GOLD (SPOT) – fundamental overview
Overall, GOLD has been very well supported in 2016, with the yellow metal finding solid demand from medium and longer-term players on the back of fears over the limitations of exhausted monetary policy, extended global equities, systemic risk and a bet that record low inflation will eventually start to turn up. All of this will almost certainly continue to keep the commodity in demand, even if the Buck is propped, with many market participants fleeing to the hard asset as the grand dichotomy of record high equities and record low yields comes to an unnerving climax.
Feature – technical overview
USDSGD has been well bid in recent trade, with the market establishing back above 1.3500 and pushing up towards 1.4000. However, while the structure remains constructive and additional upside is projected, scope exists for consolidation to allow for stretched interday studies to unwind.
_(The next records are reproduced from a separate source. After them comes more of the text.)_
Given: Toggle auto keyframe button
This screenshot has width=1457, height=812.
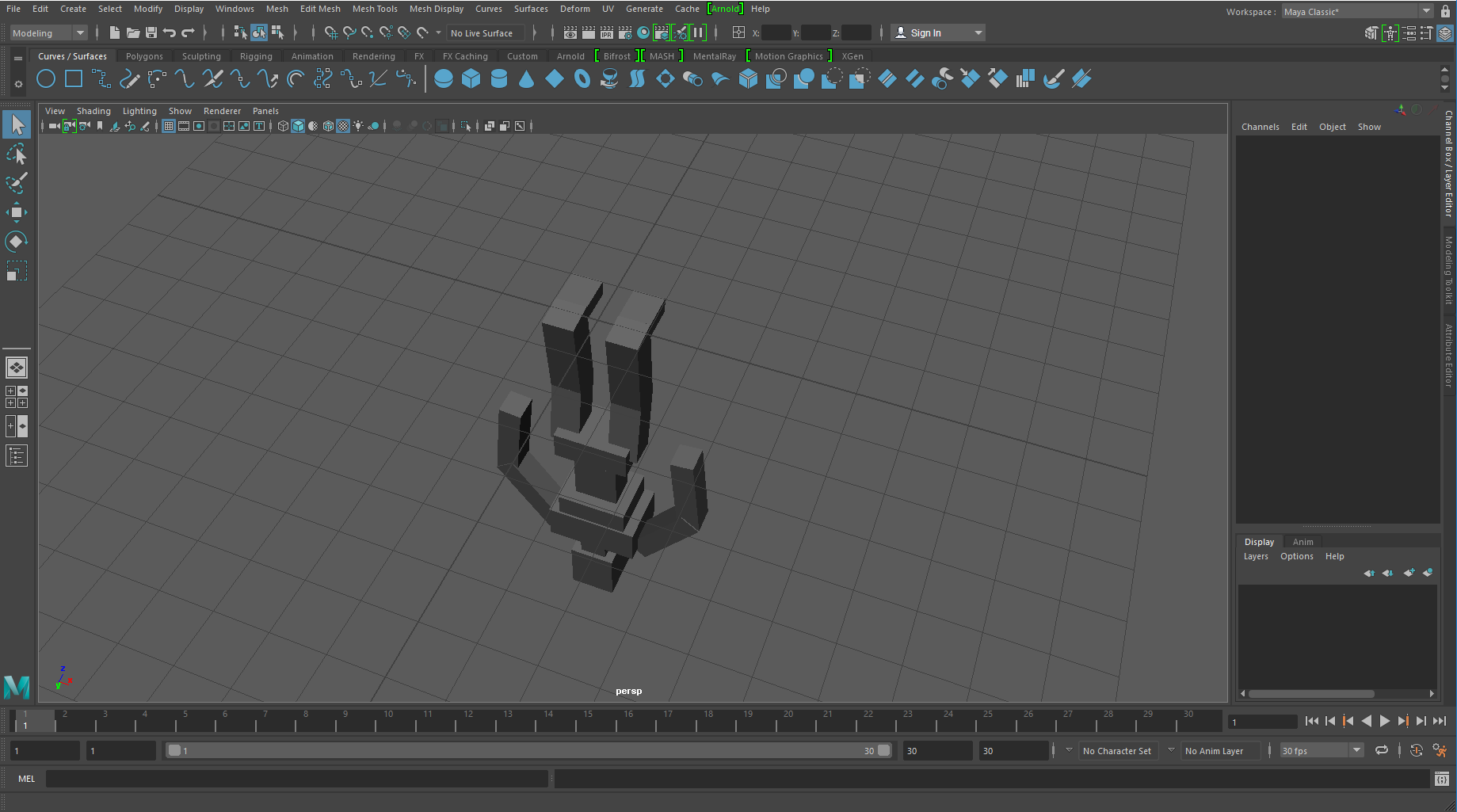Looking at the screenshot, I should tap(1417, 750).
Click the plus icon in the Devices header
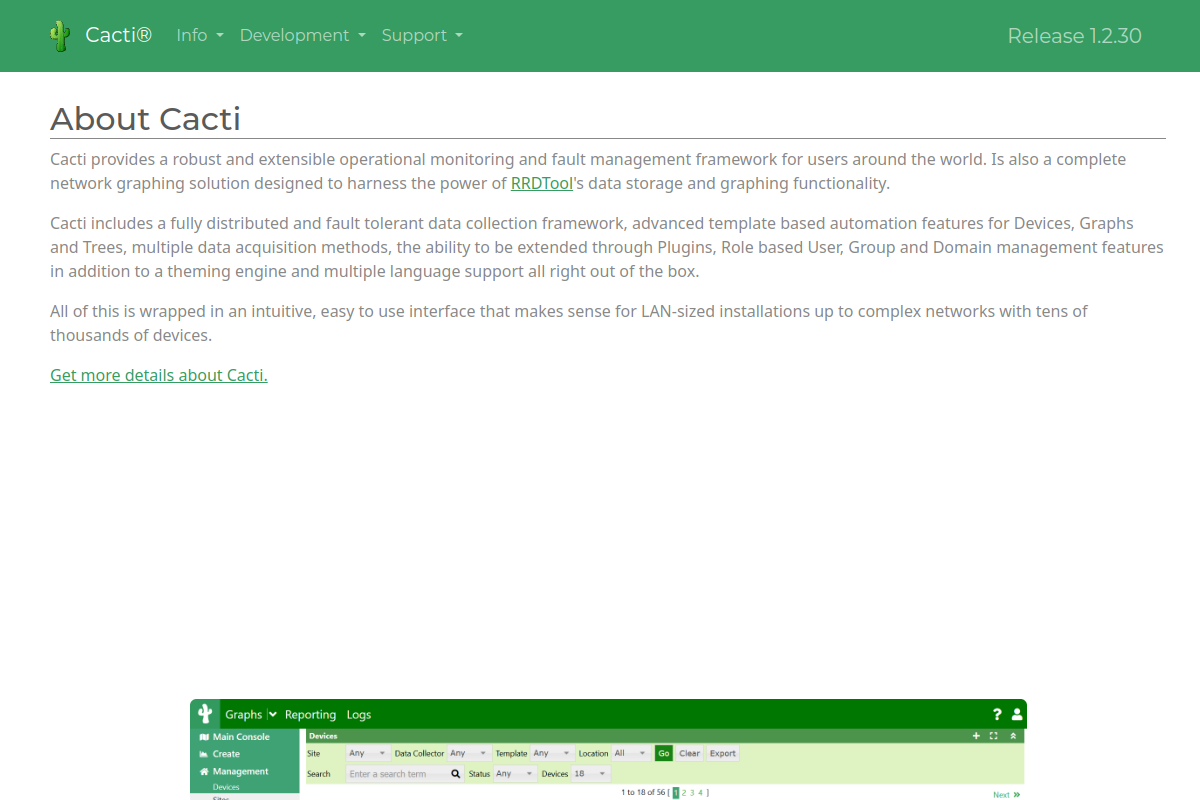 click(x=977, y=736)
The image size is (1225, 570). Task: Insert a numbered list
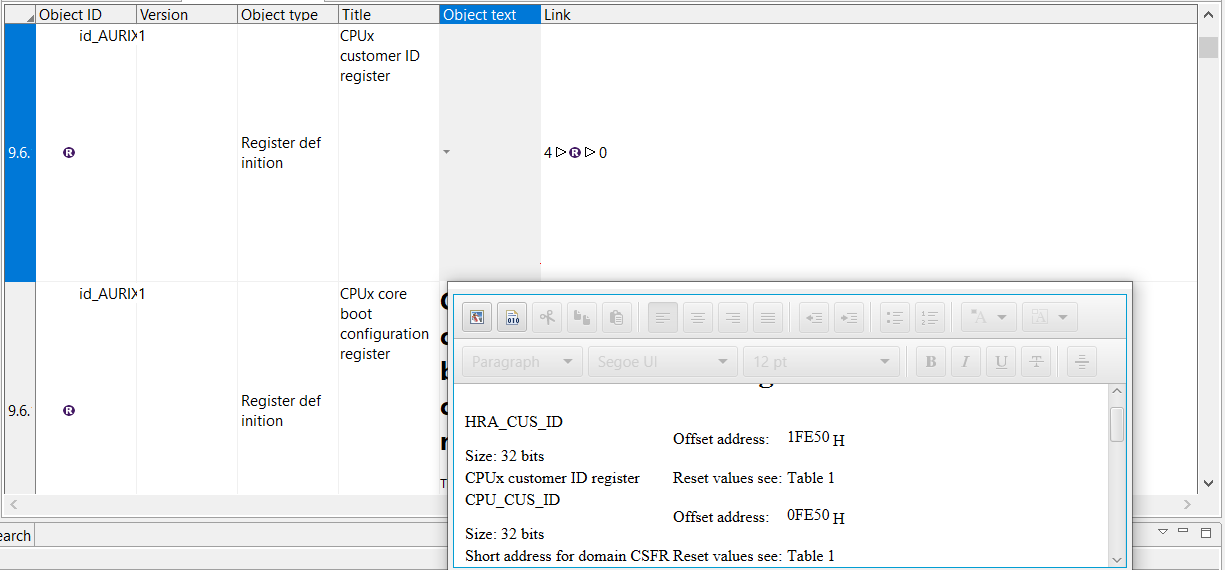coord(930,318)
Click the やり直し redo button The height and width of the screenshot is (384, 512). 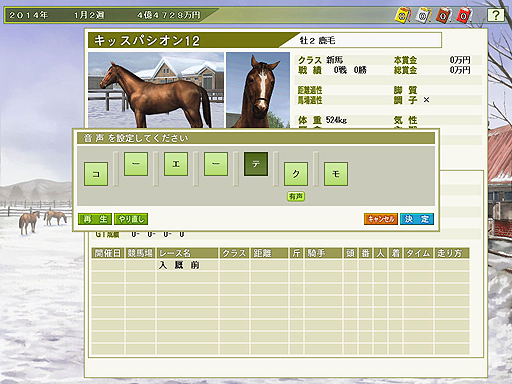(131, 219)
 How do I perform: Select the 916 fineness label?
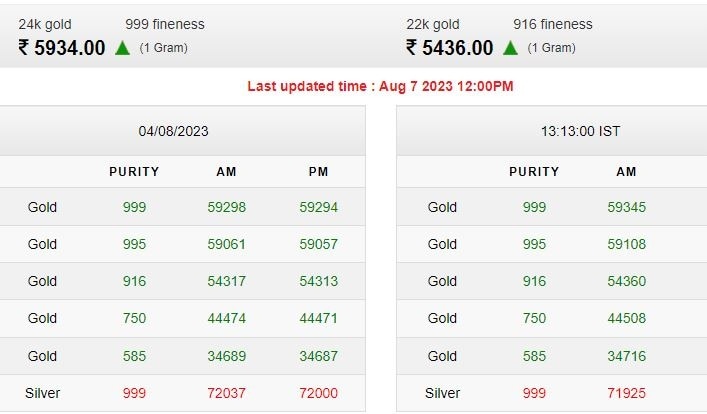tap(553, 24)
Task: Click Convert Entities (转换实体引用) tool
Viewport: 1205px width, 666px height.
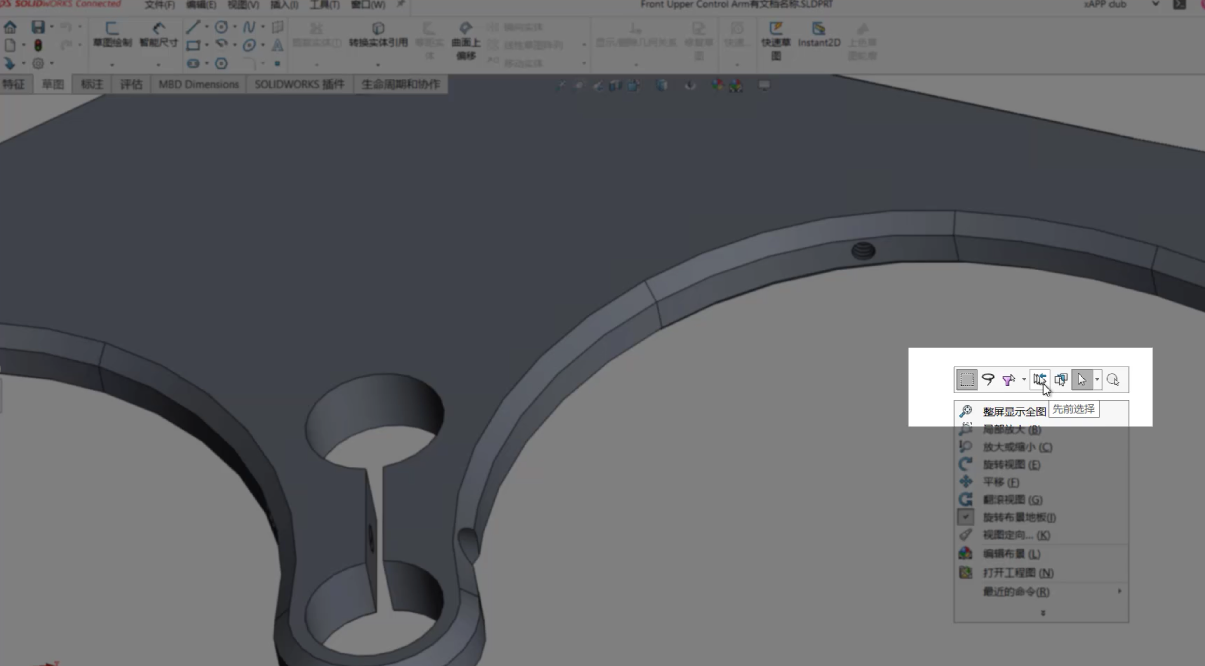Action: [x=378, y=35]
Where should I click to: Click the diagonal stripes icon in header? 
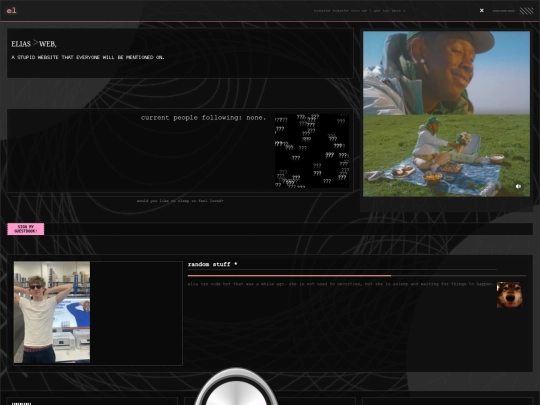click(526, 11)
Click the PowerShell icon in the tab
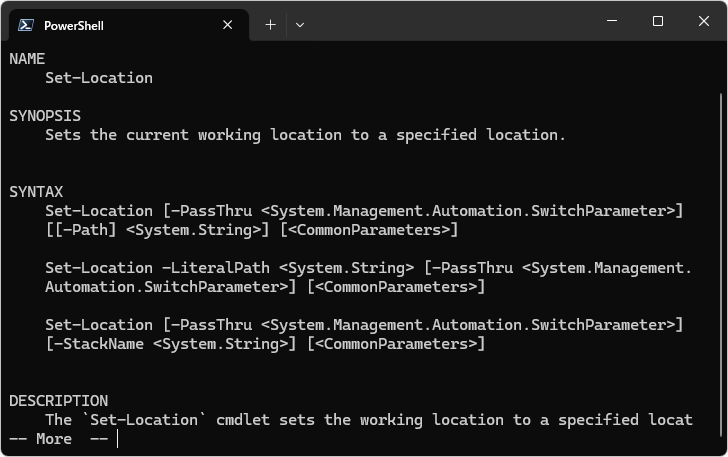The image size is (728, 457). (26, 25)
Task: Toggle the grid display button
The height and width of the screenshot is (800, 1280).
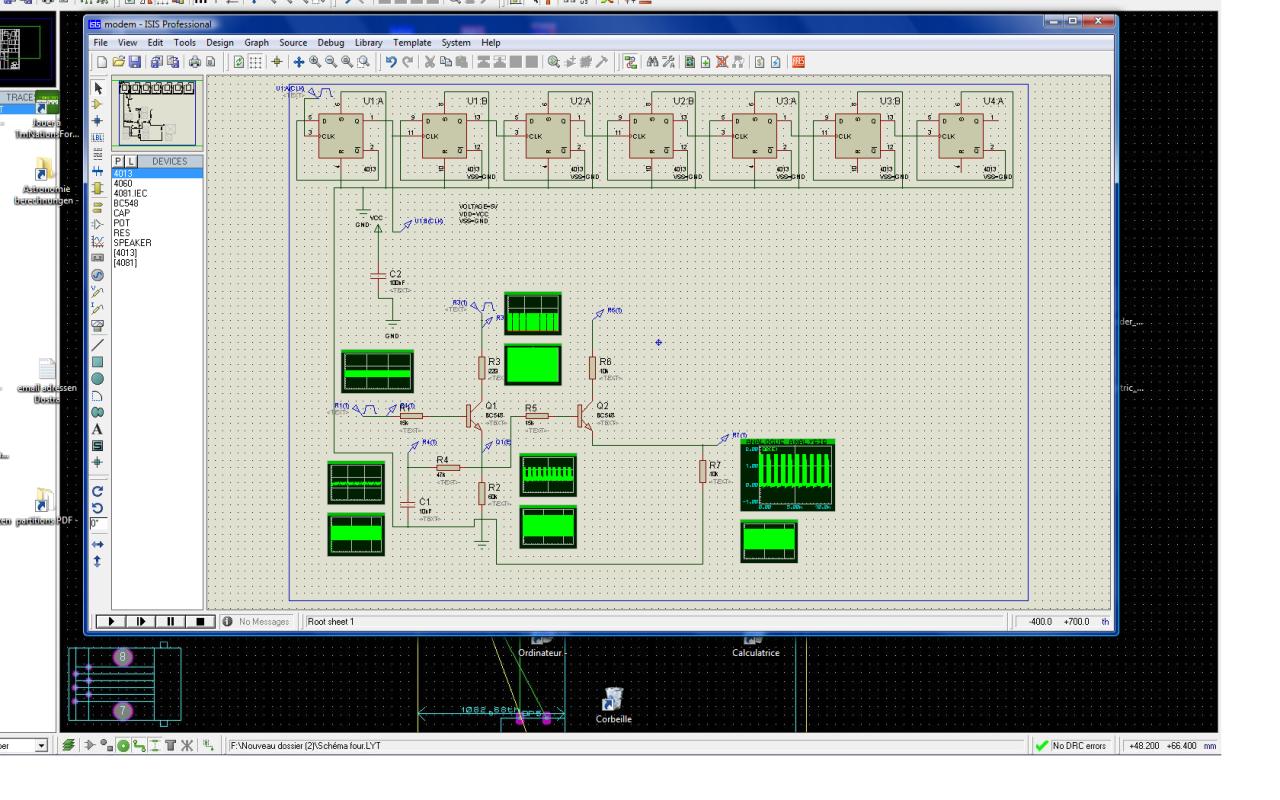Action: (255, 62)
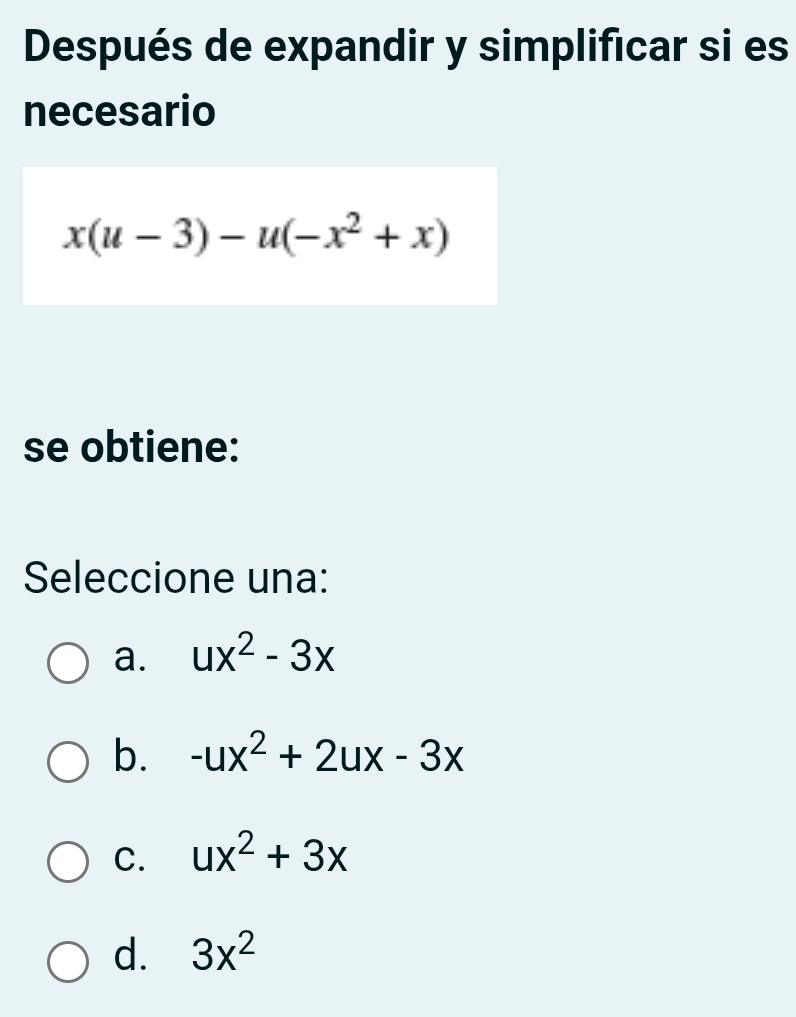Click the word "necesario" in the question
The width and height of the screenshot is (796, 1017).
pos(119,112)
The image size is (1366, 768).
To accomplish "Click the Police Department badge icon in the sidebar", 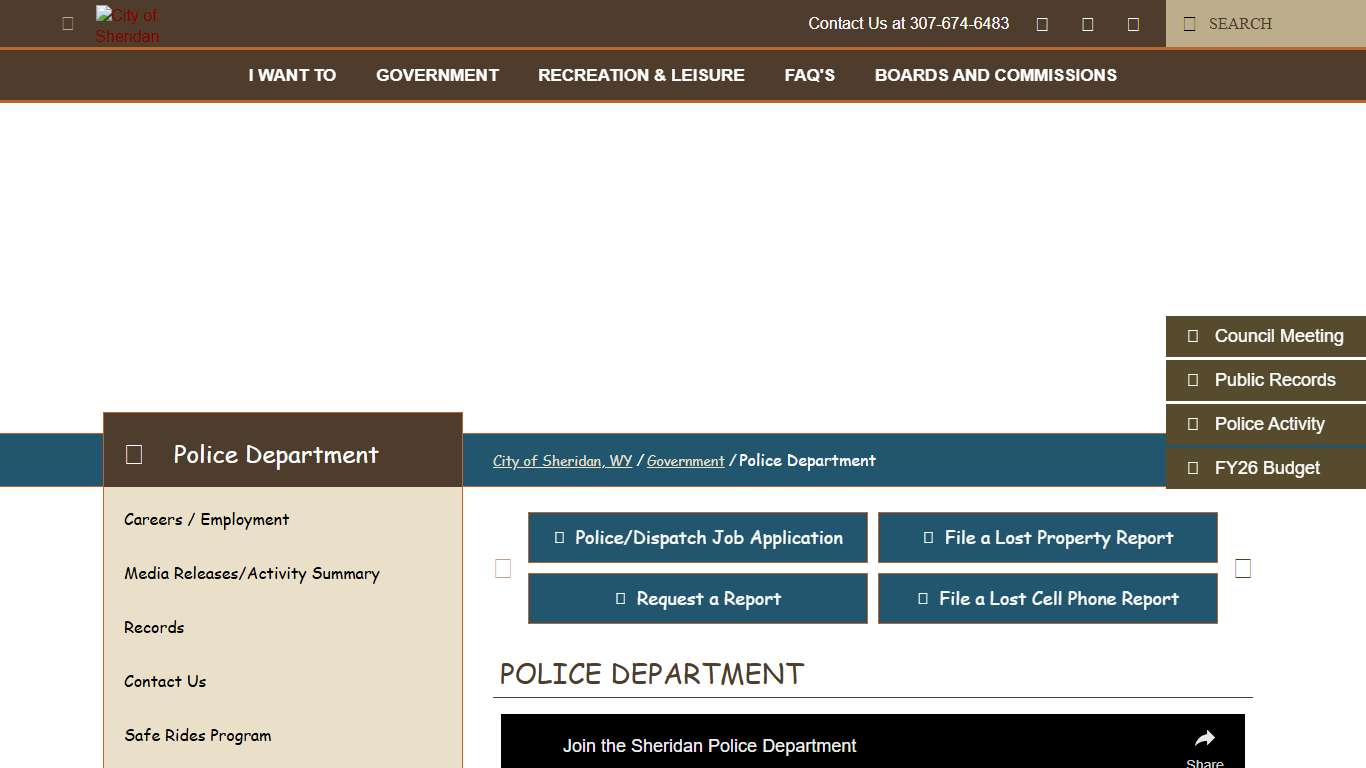I will (x=134, y=454).
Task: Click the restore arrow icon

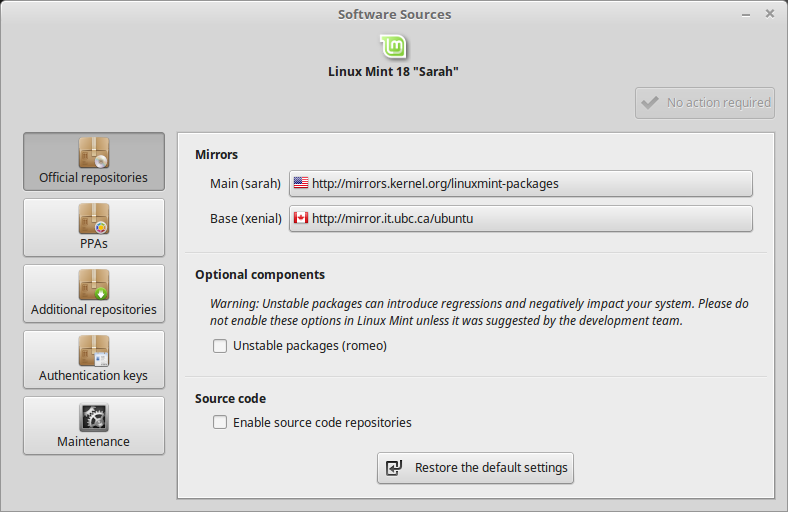Action: click(395, 468)
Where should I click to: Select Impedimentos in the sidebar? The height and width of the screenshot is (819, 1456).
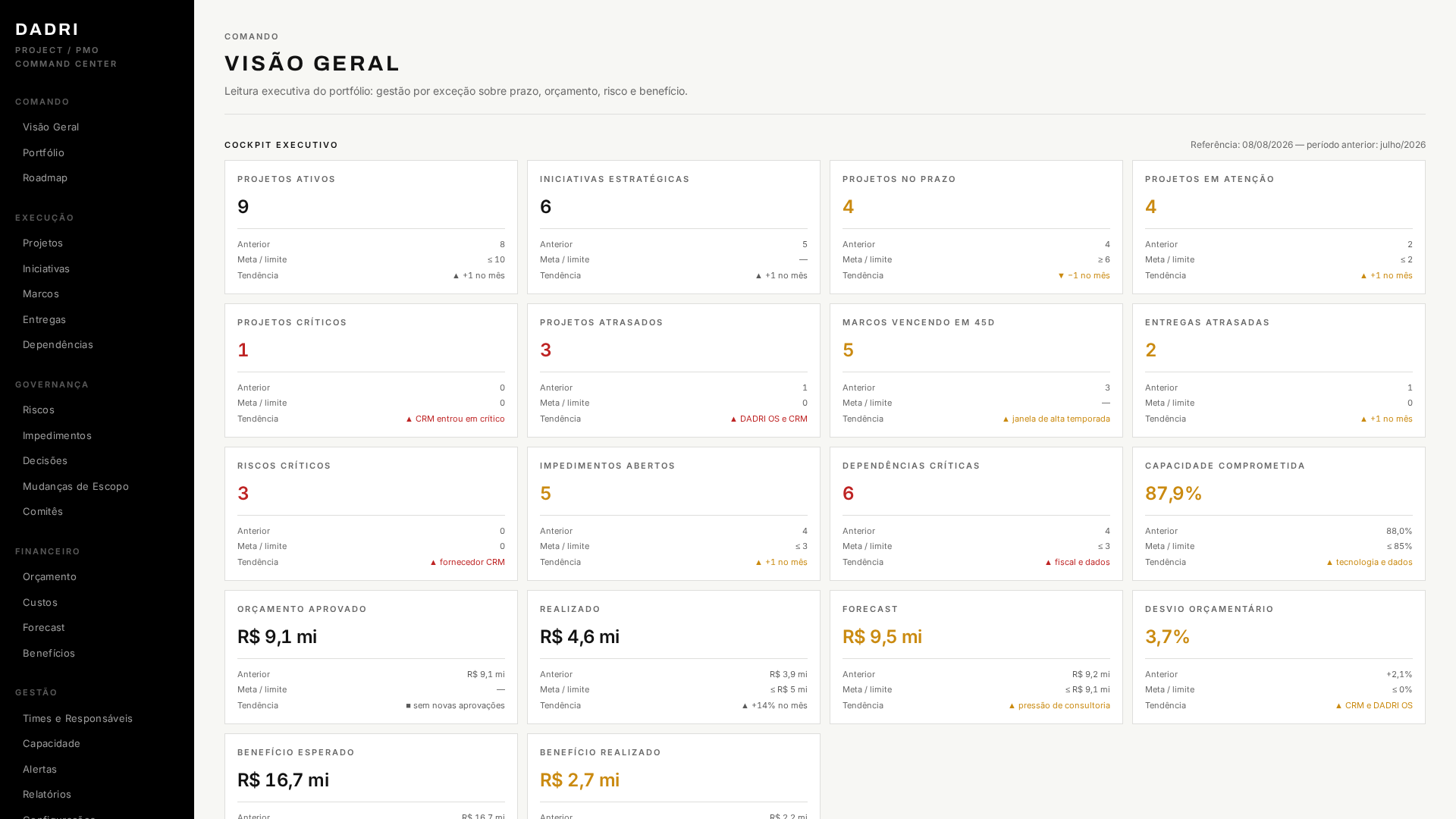point(97,435)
Still, look for any setbacks to be well supported above 1.3700 in favour of the next major higher low and bullish resumption beyond 1.4000.
Feature – fundamental overview
The overall outlook for the Singapore Dollar is not that bright right now, with the currency under pressure on yield differentials with the US and reduced appetite for emerging market FX. Meanwhile on the domestic front, in its macroeconomic review, the MAS said it did not expect the Singapore economy to pick up significantly in the near term on the drag from lackluster external demand and weak global trade. This has also contributed to more pessimistic growth forecasts. Clearly Monday’s uptick in sentiment and rally in the correlated USDJPY market is behind this latest USDSGD buying, after Clinton was cleared of wrongdoing. Dealers also continue to cite plenty of demand for USDSGD on dips.